What Causes Trigger Points?
The most easily identified causes of Myofascial Pain Syndromes are:
- Trauma to the muscle structures
- Acute overload of muscles with repetitive use
- Maladaptive postures
- Other disease processes
- Stress
Present knowledge of the abnormalities at the level of the tissue is limited. However, physicians do know that these trigger points have reduced high-injury phosphates and glycogen concentrations. We also know that the trigger point is able to irritate pain nerves located in the muscle. This sends a relay message to the spinal cord and eventually to the brain.
A number of responses are possible. The most readily understood involves the reflex action of the muscle itself. Various muscles associated with trigger points become tense and begin to fatigue. There is decreased blood flow within and around the trigger point. This causes the release of painful substances such as bradykinin and prostaglandin as well as other substances that cause additional irritation of the pain nerves around the trigger point. This can cause more muscle spasms and loss of range of motion of that muscle and associated joint, thereby causing more pain and leading to the development of more trigger points. Thus, the cycle begins and rarely will resolve without treatment.

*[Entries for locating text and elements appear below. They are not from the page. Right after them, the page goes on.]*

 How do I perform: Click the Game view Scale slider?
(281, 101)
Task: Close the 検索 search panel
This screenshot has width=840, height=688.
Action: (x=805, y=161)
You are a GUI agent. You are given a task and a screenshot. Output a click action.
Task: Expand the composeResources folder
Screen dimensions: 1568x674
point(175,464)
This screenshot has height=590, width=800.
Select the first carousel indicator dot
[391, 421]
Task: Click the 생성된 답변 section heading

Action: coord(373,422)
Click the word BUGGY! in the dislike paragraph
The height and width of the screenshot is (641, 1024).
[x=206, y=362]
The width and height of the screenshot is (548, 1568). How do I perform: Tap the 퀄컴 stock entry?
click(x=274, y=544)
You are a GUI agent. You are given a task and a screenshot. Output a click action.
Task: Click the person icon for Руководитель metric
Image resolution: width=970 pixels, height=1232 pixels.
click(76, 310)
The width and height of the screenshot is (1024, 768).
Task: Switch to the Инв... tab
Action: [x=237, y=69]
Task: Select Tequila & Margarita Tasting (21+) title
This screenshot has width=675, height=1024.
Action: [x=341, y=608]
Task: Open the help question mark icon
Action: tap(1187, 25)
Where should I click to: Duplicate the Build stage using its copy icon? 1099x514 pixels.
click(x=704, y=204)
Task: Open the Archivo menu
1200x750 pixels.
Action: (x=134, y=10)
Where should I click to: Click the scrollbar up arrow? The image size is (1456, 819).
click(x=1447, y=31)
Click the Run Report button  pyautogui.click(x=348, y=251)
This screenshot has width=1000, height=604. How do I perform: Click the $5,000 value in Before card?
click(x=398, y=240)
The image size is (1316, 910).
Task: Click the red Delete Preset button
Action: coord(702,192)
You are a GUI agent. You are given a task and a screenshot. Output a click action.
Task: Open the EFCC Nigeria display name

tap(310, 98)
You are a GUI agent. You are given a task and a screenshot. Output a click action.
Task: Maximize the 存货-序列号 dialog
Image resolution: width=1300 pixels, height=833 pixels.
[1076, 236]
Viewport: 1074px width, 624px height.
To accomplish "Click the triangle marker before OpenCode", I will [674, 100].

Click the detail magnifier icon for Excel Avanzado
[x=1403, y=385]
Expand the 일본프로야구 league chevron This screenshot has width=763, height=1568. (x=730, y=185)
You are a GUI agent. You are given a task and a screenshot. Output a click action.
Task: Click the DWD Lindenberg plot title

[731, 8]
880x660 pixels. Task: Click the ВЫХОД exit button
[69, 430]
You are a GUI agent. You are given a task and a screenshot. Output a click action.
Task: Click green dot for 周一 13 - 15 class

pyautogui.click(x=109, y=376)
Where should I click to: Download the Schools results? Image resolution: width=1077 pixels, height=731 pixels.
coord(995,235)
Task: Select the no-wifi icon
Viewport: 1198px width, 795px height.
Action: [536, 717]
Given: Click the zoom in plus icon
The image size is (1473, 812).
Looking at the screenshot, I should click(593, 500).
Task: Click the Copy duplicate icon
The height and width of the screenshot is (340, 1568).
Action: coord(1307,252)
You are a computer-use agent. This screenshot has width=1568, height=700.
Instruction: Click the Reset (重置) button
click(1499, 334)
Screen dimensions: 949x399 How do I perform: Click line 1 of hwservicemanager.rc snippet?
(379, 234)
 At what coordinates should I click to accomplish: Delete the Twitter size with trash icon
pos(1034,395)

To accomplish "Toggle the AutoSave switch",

How Are Trigger Points Treated?
Trigger points are identified on the physical examination. Prior to treatment these trigger points are re-identified and marked. The skin is then cleaned so that the procedure is performed aseptically. A special thin hypodermic needle is used to inject a local anesthetic into the knot, causing mechanical breakup of the trigger point and giving immediate relief.
Immediately after injection therapy, a warm, moist heat pack is applied to the area to relieve temporary discomfort. The patient is then instructed in some light flexibility exercises to perform approximately every two hours of the day of the procedure.
With continuous treatment, usually six sessions on a weekly basis, the painful cycle is resolved, pain is reduced, and function is restored. Dr. Bender usually prescribes trigger point injections in conjunction with the proper physical therapy program. This typically allows for the quickest recovery possible.